Prerequisites

  • A certificate and private key for your own organization to sign outgoing messages and decrypt incoming messages.

  • Certificates belonging your contacts, or their issuing certificate authority (CA) to verify incoming message signatures and encrypt outgoing messages.

Note

Where can I get a certificate?

The easiest way to get certificates is to buy an annual subscription through a commercial CA, such as:

You can also generate your own self-signed certificates, but the process is complicated and usually involves extra work for your contacts.

Bear in mind that S/MIME only works if the other party is using it, too.
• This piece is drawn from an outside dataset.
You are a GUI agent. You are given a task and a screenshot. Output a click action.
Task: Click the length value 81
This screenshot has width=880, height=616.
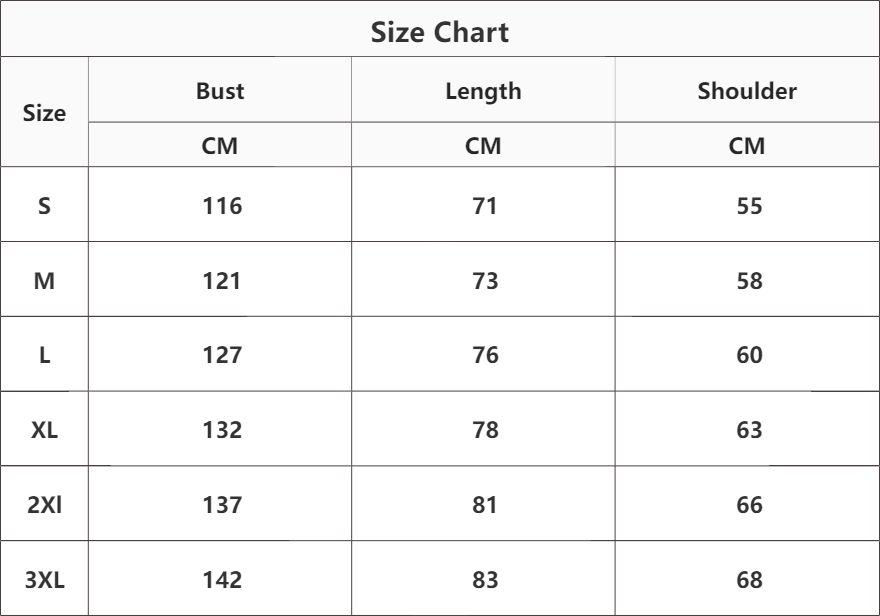click(483, 505)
Certificate and Private Key Checks on Upload

The certificate and public key validation is based on the X509v3 extensions.

Uploading a client certificate?

The following attributes are required then:

  • Subject Alternative Name (at least one email address has to be present)
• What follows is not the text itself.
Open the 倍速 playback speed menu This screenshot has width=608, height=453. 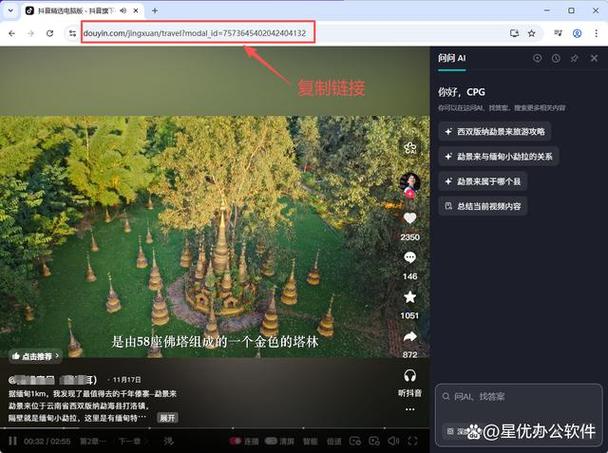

  • Key Usage (Digital Signature and/or Key Encipherment)

  • Public key algorithm (either RSA or EC)

The Extended Key Usage attribute is optional. If the certificate provides the named attribute, than it must contain the value E-mail Protection.

Please note that any usable email adress has to be prefixed with email: or rfc822:.
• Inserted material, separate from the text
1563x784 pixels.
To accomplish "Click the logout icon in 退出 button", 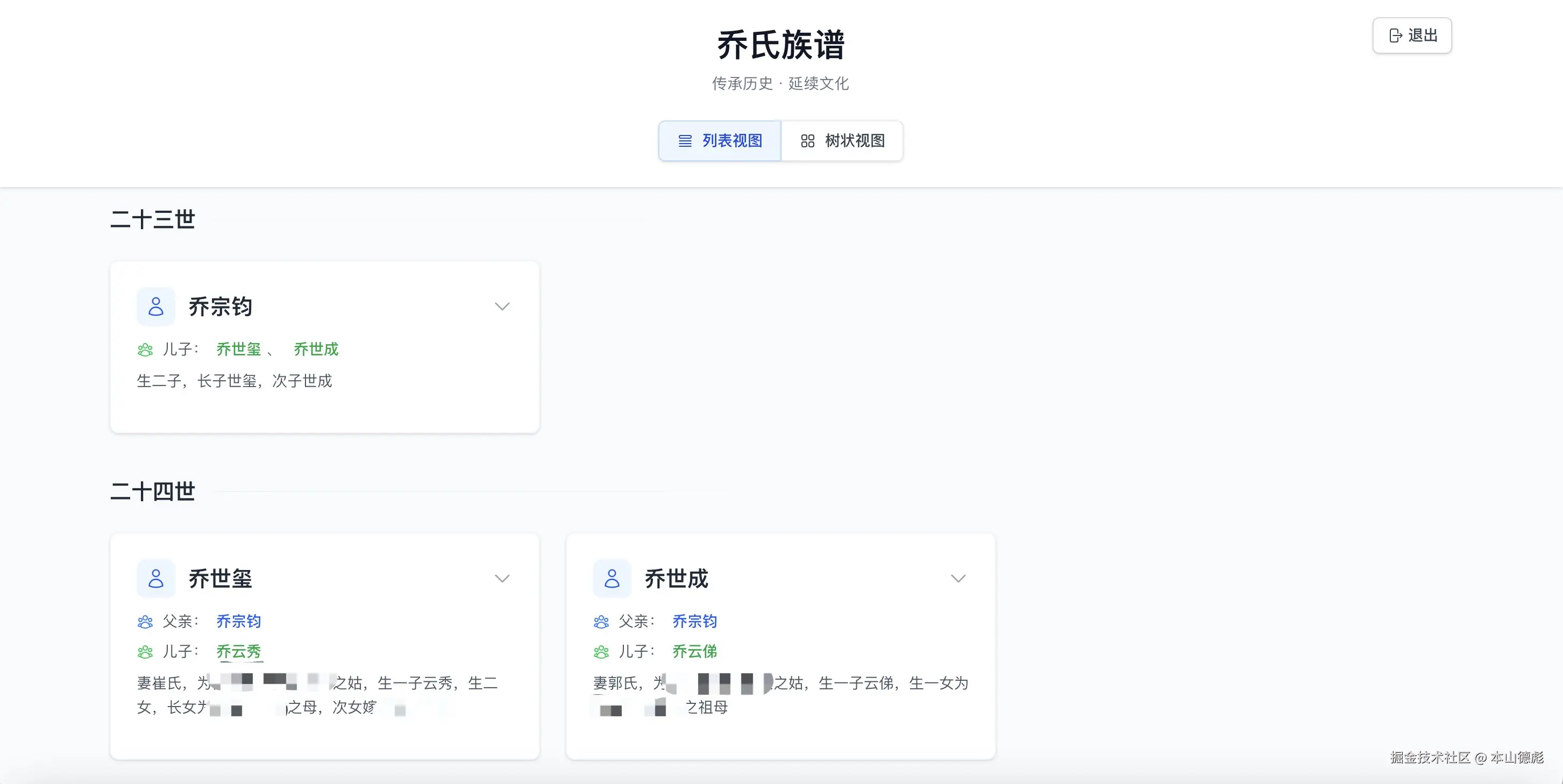I will pos(1395,36).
The named public key algorithms are mandatory for private keys as well.

Uploading a CA certificate?

In the case of an uploaded CA certificate, providing the value CA:TRUE in the attribute Basic Contstraints, the previously mentioned attributes are not verified.

In general, the usage of any expired (Not After) or not yet valid (Not Before) certificate is denied for outgoing emails.

Example certificate:
   ...
         Validity
               Not Before: Aug  1 14:20:28 2023 GMT
               Not After : Jul 31 14:20:28 2024 GMT
   ...
         X509v3 extensions:
               X509v3 Basic Constraints:
                  CA:FALSE
               X509v3 Key Usage:
                  Digital Signature, Non Repudiation, Key Encipherment
               X509v3 Subject Key Identifier:
                  74:17:9D:7D:87:C4:1B:C9:7D:04:DD:37:63:C8:22:69:CA:55:FF:46
               X509v3 Authority Key Identifier:
                  C2:A7:00:D8:F0:24:BF:E5:6F:57:CF:AB:4A:66:F8:61:78:FF:EF:28
               X509v3 Subject Alternative Name:
                  email:alice@acme.corp
               X509v3 Extended Key Usage:
                  E-mail Protection
   ...

Limitations

Please note that Zammad will distrust senders by default. This means that you’re always required to provide certificate data, no matter if for signing or encrypting.

This is by design and can’t be adjusted.